Copy the entries character for character.

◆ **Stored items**
□ □ □ □
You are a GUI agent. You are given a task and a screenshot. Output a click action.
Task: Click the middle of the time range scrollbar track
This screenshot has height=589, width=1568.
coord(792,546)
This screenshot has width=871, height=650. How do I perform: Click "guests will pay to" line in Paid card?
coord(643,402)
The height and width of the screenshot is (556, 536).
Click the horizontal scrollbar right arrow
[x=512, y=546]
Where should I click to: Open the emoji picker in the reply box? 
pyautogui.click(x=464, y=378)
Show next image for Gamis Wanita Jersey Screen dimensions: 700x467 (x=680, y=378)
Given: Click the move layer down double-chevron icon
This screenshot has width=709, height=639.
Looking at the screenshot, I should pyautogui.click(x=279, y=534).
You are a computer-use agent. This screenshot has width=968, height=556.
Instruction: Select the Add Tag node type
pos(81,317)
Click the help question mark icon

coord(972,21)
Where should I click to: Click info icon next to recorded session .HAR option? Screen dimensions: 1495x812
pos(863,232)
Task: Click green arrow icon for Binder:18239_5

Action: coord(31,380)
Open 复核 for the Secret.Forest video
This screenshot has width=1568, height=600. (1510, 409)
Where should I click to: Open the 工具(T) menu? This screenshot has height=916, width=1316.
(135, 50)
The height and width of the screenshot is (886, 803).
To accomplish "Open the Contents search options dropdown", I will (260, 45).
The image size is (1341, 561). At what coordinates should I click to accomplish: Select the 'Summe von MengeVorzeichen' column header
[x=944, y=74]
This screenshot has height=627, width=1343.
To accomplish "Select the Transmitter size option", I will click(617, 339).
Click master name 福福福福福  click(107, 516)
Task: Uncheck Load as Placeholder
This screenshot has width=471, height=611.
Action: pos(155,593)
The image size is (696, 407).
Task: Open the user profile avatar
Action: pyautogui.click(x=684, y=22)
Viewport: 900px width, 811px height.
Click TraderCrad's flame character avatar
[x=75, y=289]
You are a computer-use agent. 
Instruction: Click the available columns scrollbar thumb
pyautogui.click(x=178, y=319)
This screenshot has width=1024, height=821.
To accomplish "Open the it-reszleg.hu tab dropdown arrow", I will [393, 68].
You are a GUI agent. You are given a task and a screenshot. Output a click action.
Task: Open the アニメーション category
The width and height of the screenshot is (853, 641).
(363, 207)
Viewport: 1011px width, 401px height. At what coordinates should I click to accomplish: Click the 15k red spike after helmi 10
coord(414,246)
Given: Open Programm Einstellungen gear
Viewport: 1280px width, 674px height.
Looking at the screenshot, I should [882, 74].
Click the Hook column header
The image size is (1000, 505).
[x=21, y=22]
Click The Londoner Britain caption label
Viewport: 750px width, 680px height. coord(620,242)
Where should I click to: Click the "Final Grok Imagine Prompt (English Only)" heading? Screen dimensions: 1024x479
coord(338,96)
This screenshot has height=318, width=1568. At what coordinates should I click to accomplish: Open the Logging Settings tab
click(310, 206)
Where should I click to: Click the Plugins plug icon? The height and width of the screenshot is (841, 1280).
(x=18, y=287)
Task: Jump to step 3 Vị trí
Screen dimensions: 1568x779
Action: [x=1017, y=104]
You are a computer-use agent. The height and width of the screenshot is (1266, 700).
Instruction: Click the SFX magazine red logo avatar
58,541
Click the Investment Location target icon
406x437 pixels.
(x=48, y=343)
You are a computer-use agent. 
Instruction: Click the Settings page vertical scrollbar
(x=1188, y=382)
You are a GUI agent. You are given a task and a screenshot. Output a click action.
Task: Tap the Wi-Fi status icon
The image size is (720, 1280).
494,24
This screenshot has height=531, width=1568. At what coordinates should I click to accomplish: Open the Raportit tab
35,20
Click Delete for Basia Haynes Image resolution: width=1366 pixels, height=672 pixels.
□ □ □ □
◆ **Answer below**
You are a GUI agent. You are given a task and a screenshot. Output a click action.
Task: Click the middle of the time range scrollbar track
This screenshot has height=589, width=1568.
coord(792,546)
This screenshot has width=871, height=650. How do I perform: Click "guests will pay to" line in Paid card?
coord(643,402)
The height and width of the screenshot is (556, 536).
Click the horizontal scrollbar right arrow
[x=512, y=546]
Where should I click to: Open the emoji picker in the reply box? 
pyautogui.click(x=464, y=378)
Show next image for Gamis Wanita Jersey Screen dimensions: 700x467 (x=680, y=378)
Given: Click the move layer down double-chevron icon
This screenshot has width=709, height=639.
Looking at the screenshot, I should pyautogui.click(x=279, y=534).
You are a computer-use agent. This screenshot has width=968, height=556.
Instruction: Select the Add Tag node type
pos(81,317)
Click the help question mark icon

coord(972,21)
Where should I click to: Click info icon next to recorded session .HAR option? Screen dimensions: 1495x812
pos(863,232)
Task: Click green arrow icon for Binder:18239_5

Action: coord(31,380)
Open 复核 for the Secret.Forest video
This screenshot has width=1568, height=600. (1510, 409)
Where should I click to: Open the 工具(T) menu? This screenshot has height=916, width=1316.
(135, 50)
The height and width of the screenshot is (886, 803).
To accomplish "Open the Contents search options dropdown", I will (260, 45).
The image size is (1341, 561). At what coordinates should I click to accomplish: Select the 'Summe von MengeVorzeichen' column header
[x=944, y=74]
This screenshot has height=627, width=1343.
To accomplish "Select the Transmitter size option", I will click(617, 339).
Click master name 福福福福福  click(107, 516)
Task: Uncheck Load as Placeholder
This screenshot has width=471, height=611.
Action: pos(155,593)
The image size is (696, 407).
Task: Open the user profile avatar
Action: pyautogui.click(x=684, y=22)
Viewport: 900px width, 811px height.
Click TraderCrad's flame character avatar
[x=75, y=289]
You are a computer-use agent. 
Instruction: Click the available columns scrollbar thumb
pyautogui.click(x=178, y=319)
This screenshot has width=1024, height=821.
To accomplish "Open the it-reszleg.hu tab dropdown arrow", I will [393, 68].
You are a GUI agent. You are given a task and a screenshot. Output a click action.
Task: Open the アニメーション category
The width and height of the screenshot is (853, 641).
(363, 207)
Viewport: 1011px width, 401px height. At what coordinates should I click to accomplish: Click the 15k red spike after helmi 10
coord(414,246)
Given: Open Programm Einstellungen gear
Viewport: 1280px width, 674px height.
Looking at the screenshot, I should [882, 74].
Click the Hook column header
The image size is (1000, 505).
[x=21, y=22]
Click The Londoner Britain caption label
Viewport: 750px width, 680px height. coord(620,242)
Where should I click to: Click the "Final Grok Imagine Prompt (English Only)" heading? Screen dimensions: 1024x479
coord(338,96)
This screenshot has height=318, width=1568. At what coordinates should I click to accomplish: Open the Logging Settings tab
click(310, 206)
Where should I click to: Click the Plugins plug icon? The height and width of the screenshot is (841, 1280).
(x=18, y=287)
Task: Jump to step 3 Vị trí
Screen dimensions: 1568x779
Action: [x=1017, y=104]
You are a computer-use agent. The height and width of the screenshot is (1266, 700).
Instruction: Click the SFX magazine red logo avatar
58,541
Click the Investment Location target icon
406x437 pixels.
(x=48, y=343)
You are a computer-use agent. 
Instruction: Click the Settings page vertical scrollbar
(x=1188, y=382)
You are a GUI agent. You are given a task and a screenshot. Output a click action.
Task: Tap the Wi-Fi status icon
The image size is (720, 1280).
494,24
This screenshot has height=531, width=1568. At what coordinates should I click to accomplish: Open the Raportit tab
35,20
Click Delete for Basia Haynes Image resolution: width=1366 pixels, height=672 pixels.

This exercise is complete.